Los que han sido educados bajo el principio de autoridad dejan a salvo al jefe principal. El rey nunca lo permitiría, el señor presidente es traicionado por subordinados ineptos o abusivos, el papa fue engañado. Es inconcebible que los padres, los maestros, los sacerdotes, los médicos y cualquier autoridad hagan algo indebido. El mero hecho de pensarlo es aceptar el caos, destruir el orden social. Hay un sentimiento (aprovechable por los abusivos) de que la autoridad es divina, y que escupir al cielo tiene consecuencias terribles.
Los sentimientos democráticos son distintos. Desacralizan la autoridad. Uno, cualquiera de nosotros tiene que hacerse cargo de esto. Hay que elegirlo, con algún procedimiento: por ejemplo, un sorteo. Y si abusa (o fracasa, simplemente) lo paga.
Se comprende que en los condominios y en los municipios pobrísimos, como en la democracia griega, se rehúyan los cargos. Un poder que es pura responsabilidad y servicio a la comunidad es indeseable. “Sin abuso, el poder pierde su encanto” –dijo Paul Valéry–. Lo deseable es el poder impune, con el que se pueden cometer errores, arbitrariedades y latrocinios sin responsabilidad.
Afortunadamente, el poder burocrático es ideal para ser irresponsable. Los de abajo se escudan en las órdenes que reciben (o no reciben) de arriba. Los de arriba, en la distancia que hay hacia abajo. No pueden ser responsables de actos tan remotos. La institución misma se escuda en que los errores y abusos no los comete la institución, sino el personal. Finalmente, nadie responde de nada.

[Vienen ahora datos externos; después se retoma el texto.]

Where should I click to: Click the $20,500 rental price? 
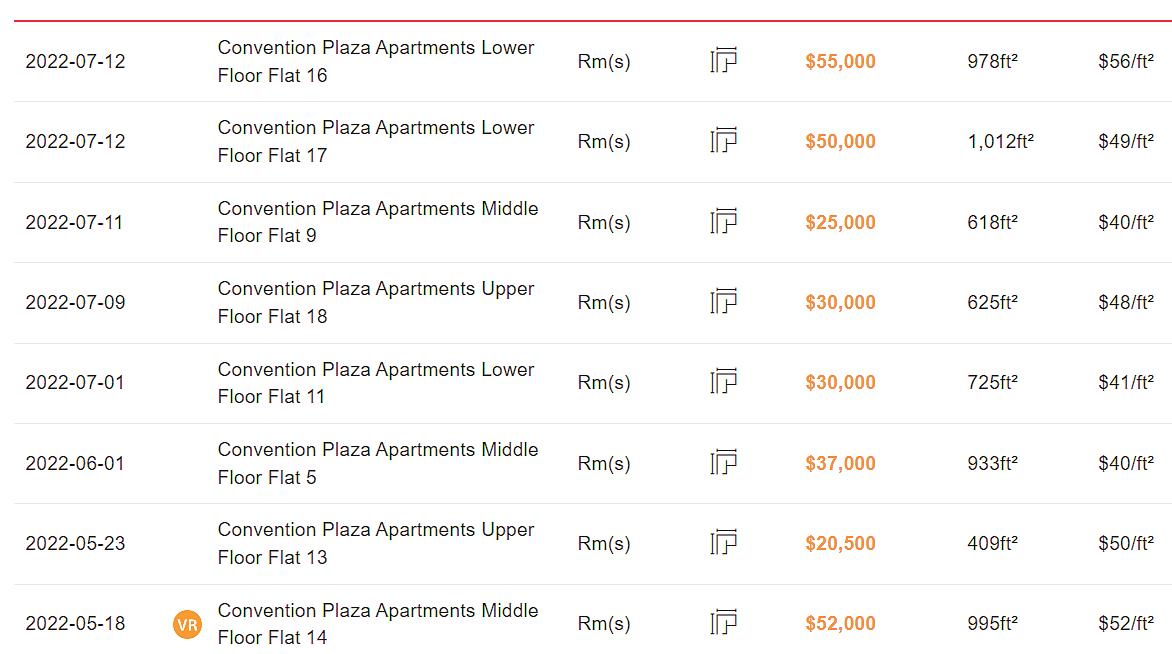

Para acabar con eso, lo contundente sería empezar por arriba. La impunidad en las altas esferas pone la muestra a todo el país. Hasta la simple apariencia de impunidad tiene ese efecto multiplicador. Si el secretario de Comunicaciones y Transportes fuese castigado por los errores, omisiones o delitos de un cartero, mejoraría la selección de personal. Y todo el país.
Dicen que Napoleón exigía a sus generales tener buena suerte en las batallas. Parece desmedido, pero se entiende. Mientras hay el resquicio de justificarse por esto o por aquello, abundan las derrotas. Un general con mala suerte no debe estar al mando de un ejército. Finalmente, ¿qué quiere decir estar al mando, si el éxito es atribuible a los jefes, pero el fracaso no? ¿Qué significado tiene la línea de mando, si no es también la línea de responsabilidad?
Así puede entenderse la tradición japonesa del haraquiri. Suicidarse por haber tenido resultados vergonzosos no es una confesión de culpa, sino de fracaso. El fracaso no es un delito, es un deshonor. Lo decente es aceptarlo y pagar las consecuencias.
Desde que se inventaron las excusas, se acabaron los fracasos. Aceptar nombramientos bajo el supuesto de que se hará el mayor esfuerzo posible, pero la misión es imposible, es una falta de seriedad. No hay que aceptar misiones que no se puedan cumplir. Si el jefe de una institución corrupta declara que acabar con la corrupción no será cosa de un sexenio, de hecho declara que no se siente obligado a nada, que acepta tranquilamente ser el jefe de los bandidos.
Pero no se lo diga, que se puede ofender.